An open source implementation of the solution proposed in [1].
Trajectory clustering is an important operation of knowledge discovery from mobility data. Especially nowadays, the need for performing advanced analytic operations over massively produced data, such as mobility traces, in efficient and scalable ways is imperative. However, discovering clusters of complete trajectories can overlook significant patterns that exist only for a small portion of their lifespan. Here, we address the problem of Distributed Subtrajectory Clustering (DSC) in an efficient and highly scalable way.
This is a MapReduce solution in Java that has been implemented and tested against Hadoop 2.7.2. The only external library used here is cts for coordinate transformation.
The input is an hdfs directory containing csv files (comma delimited) of the form <obj_id, traj_id, t, lon, lat>, where
- obj_id and traj_id are integers (traj_id might be ommited if not available)

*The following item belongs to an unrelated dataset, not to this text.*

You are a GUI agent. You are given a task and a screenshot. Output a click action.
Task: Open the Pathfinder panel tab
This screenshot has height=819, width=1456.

- t is an integer corresponding to the unix timestamp
- lon and lat are the coordinates in WGS84
For each dataset that is going to be used a preprocessing step must take place before the first run of DSC.
The input parameters of this preprocessing step are the following:
- hostname --> is a string representing the hostname (e.g. localhost)

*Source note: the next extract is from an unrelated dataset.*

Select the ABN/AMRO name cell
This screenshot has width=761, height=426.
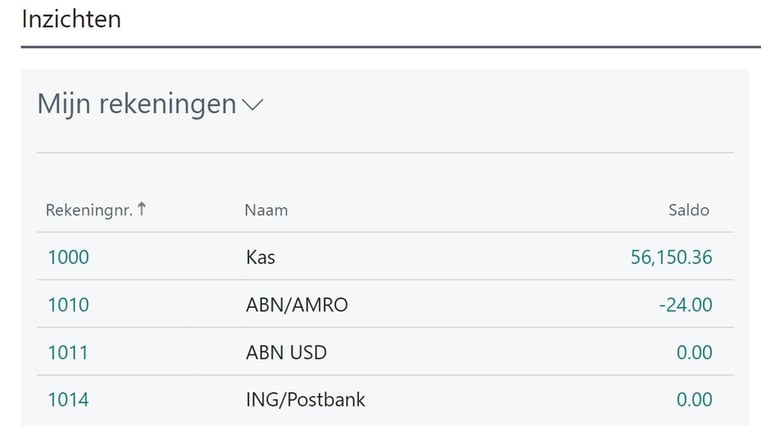tap(297, 305)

- dfs_port --> is a string representing the hdfs port
- rm_port --> is a string representing the YARN resource manager port
- workspace_dir --> is a string corresponding to the HDFS path of your workspace;
- raw_dir --> is a string corresponding to the relative HDFS path (in relation with the workspace_dir) where the raw input data are stored
- prep_dir --> is a string corresponding to the relative HDFS path (in relation with the workspace_dir) where the intermediate preprocessed output data will be stored
- input_dir --> is a string corresponding to the relative HDFS path (in relation with the workspace_dir) where the final preprocessed output data will be stored
- sample_freq --> is a double precision number corresponding to the probability with which a key will be chosen, during the sampling phase of the repartitioning and index building (refer to [1] for more details)
- max_nof_samples =--> is an integer corresponding to the total number of samples to obtain from all selected splits, during the sampling phase of the repartitioning and index building (refer to [1] for more details)
- maxCellPtsPrcnt --> is a double precision number corresponding to the maximum percent of points (in relation to the total number of points) per cell of the quadtree index (refer to [1] for more details)
Example --> yarn jar Preprocess.jar "hdfs://localhost" ":9000" ":8050" "/workspace_dir" "/raw" "/prep" "/input" sample_freq max_nof_samples maxCellPtsPrcnt
DSC can be run multiple times with different parameters once the preprocessing step has taken place.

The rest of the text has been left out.